Rows from a dataset
-- Start --

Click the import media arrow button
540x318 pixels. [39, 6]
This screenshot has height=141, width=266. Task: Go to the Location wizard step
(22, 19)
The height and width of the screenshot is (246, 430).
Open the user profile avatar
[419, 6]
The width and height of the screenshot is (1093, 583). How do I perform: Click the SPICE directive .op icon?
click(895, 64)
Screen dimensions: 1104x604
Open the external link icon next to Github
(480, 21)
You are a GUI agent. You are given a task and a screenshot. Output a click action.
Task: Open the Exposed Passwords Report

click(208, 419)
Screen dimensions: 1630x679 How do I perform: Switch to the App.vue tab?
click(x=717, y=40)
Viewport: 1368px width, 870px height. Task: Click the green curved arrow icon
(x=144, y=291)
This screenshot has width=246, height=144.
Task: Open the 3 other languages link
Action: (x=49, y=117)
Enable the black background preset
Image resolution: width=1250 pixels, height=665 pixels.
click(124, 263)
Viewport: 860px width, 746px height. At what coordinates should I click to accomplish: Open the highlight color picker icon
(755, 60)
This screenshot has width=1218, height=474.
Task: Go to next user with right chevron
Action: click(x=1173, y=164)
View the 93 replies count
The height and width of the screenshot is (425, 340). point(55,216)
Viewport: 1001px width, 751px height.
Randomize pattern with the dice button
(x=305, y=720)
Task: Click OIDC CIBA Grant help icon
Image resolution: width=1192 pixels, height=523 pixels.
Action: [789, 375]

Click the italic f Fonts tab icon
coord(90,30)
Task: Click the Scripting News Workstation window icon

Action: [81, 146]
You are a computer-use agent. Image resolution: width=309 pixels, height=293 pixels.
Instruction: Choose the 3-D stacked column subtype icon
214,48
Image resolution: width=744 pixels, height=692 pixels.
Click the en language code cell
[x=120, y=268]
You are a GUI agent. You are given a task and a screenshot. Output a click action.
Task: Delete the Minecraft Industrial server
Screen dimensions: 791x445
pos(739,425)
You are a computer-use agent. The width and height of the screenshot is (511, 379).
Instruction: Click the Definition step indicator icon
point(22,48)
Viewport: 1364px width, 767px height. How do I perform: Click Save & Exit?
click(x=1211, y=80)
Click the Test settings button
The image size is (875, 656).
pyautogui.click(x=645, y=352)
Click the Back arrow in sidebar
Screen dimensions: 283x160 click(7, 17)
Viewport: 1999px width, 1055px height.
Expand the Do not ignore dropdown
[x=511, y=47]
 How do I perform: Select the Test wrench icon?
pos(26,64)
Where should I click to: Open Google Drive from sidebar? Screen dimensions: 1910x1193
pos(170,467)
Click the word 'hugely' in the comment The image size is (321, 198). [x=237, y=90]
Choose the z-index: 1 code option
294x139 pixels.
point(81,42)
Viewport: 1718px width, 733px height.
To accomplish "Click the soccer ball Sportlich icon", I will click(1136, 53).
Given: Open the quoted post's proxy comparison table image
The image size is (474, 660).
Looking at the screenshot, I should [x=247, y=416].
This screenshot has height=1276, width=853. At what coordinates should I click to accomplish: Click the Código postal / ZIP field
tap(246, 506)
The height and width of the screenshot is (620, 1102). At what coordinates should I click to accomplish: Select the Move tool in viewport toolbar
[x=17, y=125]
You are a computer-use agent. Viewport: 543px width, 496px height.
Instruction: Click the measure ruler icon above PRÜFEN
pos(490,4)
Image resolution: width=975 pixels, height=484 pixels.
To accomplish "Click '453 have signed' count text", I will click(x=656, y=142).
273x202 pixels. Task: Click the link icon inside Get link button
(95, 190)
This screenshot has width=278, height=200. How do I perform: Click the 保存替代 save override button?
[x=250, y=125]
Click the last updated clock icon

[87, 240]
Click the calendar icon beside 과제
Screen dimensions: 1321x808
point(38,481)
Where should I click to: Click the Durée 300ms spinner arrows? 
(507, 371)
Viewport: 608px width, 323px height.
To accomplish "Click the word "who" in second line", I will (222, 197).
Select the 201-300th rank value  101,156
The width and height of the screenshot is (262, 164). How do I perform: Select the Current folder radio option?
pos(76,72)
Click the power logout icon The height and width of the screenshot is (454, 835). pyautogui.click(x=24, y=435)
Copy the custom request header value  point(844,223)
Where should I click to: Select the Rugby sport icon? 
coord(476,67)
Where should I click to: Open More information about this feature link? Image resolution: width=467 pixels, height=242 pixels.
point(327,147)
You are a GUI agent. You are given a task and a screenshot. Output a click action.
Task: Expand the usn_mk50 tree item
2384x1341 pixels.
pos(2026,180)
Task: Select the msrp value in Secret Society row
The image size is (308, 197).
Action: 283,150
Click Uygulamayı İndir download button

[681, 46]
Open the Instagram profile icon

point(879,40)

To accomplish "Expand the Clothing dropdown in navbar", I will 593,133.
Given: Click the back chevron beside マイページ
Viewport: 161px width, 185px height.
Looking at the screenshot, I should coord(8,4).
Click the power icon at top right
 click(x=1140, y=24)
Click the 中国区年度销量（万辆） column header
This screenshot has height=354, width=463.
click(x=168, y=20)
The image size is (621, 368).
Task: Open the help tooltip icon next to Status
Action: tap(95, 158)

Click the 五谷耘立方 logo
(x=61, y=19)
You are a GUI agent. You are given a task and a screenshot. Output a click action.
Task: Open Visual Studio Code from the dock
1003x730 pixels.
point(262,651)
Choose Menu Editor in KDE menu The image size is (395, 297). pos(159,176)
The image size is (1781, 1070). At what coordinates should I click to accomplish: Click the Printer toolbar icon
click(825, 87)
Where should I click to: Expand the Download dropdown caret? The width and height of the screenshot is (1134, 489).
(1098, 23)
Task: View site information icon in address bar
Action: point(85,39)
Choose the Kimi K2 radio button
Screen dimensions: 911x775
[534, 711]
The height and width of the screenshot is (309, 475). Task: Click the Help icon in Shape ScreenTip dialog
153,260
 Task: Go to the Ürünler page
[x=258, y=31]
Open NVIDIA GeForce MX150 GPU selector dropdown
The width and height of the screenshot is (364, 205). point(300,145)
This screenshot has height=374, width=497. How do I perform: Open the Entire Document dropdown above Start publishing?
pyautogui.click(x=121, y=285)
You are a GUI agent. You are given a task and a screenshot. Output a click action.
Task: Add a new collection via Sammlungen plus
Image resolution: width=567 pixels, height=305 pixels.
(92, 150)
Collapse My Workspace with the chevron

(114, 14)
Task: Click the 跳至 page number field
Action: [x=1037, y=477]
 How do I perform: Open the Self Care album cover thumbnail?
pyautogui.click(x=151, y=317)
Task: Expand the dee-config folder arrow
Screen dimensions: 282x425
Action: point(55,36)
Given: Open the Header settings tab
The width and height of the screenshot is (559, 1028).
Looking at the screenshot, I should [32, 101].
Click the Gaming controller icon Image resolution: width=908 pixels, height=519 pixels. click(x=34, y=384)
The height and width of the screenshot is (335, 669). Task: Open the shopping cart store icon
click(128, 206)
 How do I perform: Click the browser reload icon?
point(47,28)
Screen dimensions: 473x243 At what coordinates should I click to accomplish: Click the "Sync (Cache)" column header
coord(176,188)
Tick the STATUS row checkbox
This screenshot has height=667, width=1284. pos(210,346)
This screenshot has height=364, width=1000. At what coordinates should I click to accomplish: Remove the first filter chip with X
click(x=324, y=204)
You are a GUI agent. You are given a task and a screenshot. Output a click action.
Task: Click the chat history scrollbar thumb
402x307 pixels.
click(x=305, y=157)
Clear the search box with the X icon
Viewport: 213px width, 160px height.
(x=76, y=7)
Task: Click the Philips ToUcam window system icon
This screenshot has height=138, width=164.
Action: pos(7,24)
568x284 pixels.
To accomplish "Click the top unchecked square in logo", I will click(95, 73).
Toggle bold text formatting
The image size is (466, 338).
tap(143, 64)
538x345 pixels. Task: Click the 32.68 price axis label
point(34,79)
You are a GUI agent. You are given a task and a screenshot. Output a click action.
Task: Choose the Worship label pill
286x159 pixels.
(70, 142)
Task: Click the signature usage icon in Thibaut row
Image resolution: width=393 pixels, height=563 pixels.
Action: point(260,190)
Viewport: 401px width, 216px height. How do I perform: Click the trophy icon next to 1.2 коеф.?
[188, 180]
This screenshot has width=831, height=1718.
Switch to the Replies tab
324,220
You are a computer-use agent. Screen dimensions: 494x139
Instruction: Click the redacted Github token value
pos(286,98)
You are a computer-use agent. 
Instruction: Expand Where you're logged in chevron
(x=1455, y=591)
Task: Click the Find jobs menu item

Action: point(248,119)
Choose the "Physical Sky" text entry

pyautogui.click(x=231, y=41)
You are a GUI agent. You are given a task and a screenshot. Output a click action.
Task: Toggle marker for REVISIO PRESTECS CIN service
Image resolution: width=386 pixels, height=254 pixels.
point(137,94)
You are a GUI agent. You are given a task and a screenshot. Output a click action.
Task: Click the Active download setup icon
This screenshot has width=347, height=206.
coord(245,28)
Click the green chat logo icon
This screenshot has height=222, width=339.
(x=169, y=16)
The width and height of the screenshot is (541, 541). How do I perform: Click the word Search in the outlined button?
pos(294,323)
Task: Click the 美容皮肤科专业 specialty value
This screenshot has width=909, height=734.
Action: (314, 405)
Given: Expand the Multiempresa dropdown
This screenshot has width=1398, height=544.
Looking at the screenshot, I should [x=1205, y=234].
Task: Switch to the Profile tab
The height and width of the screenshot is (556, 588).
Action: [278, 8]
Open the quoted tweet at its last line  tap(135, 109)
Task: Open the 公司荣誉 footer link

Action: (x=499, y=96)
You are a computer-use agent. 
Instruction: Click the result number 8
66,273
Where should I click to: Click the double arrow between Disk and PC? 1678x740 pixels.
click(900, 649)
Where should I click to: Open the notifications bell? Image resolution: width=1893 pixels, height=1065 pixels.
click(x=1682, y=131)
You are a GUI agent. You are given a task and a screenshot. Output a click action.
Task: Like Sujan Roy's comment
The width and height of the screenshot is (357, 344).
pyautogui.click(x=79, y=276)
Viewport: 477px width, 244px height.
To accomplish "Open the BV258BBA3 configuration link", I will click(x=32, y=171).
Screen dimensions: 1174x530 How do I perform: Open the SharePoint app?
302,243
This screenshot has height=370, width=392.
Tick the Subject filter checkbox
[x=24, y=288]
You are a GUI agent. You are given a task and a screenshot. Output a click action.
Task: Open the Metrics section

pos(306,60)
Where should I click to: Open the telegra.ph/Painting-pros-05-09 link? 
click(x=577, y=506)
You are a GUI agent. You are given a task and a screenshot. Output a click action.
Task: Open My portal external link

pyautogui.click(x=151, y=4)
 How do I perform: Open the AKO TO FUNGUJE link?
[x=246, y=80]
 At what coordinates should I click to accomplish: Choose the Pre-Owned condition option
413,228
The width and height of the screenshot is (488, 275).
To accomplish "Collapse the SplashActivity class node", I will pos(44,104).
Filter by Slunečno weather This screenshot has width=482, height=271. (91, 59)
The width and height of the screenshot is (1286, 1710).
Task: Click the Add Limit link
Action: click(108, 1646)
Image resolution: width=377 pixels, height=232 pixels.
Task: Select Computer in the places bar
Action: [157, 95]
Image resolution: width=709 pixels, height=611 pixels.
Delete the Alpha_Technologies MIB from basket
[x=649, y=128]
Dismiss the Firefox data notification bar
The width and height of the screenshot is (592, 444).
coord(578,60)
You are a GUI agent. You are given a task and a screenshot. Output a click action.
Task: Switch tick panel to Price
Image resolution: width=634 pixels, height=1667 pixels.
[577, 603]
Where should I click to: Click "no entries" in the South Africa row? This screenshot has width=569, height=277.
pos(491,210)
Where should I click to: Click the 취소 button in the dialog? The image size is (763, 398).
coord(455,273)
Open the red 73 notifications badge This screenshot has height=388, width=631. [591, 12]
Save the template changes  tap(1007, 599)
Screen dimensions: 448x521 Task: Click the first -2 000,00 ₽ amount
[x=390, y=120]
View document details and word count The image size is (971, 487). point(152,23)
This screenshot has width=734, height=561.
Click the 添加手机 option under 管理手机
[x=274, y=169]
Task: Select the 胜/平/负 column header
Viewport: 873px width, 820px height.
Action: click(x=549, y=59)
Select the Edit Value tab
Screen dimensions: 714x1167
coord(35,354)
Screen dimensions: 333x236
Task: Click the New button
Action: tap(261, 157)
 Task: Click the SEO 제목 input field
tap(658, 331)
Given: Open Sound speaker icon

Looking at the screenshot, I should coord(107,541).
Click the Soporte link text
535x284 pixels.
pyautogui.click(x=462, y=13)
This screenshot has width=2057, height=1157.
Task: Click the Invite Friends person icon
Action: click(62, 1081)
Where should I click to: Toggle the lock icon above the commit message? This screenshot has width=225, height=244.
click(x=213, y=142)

-- End --

Write out everything from the first of the rows down to the line containing "Action: (x=49, y=117)", including both ends, with no changes.

**Task response:**
Click the import media arrow button
540x318 pixels. [39, 6]
This screenshot has height=141, width=266. Task: Go to the Location wizard step
(22, 19)
The height and width of the screenshot is (246, 430).
Open the user profile avatar
[419, 6]
The width and height of the screenshot is (1093, 583). How do I perform: Click the SPICE directive .op icon?
click(895, 64)
Screen dimensions: 1104x604
Open the external link icon next to Github
(480, 21)
You are a GUI agent. You are given a task and a screenshot. Output a click action.
Task: Open the Exposed Passwords Report

click(208, 419)
Screen dimensions: 1630x679 How do I perform: Switch to the App.vue tab?
click(x=717, y=40)
Viewport: 1368px width, 870px height. Task: Click the green curved arrow icon
(x=144, y=291)
This screenshot has width=246, height=144.
Task: Open the 3 other languages link
Action: (x=49, y=117)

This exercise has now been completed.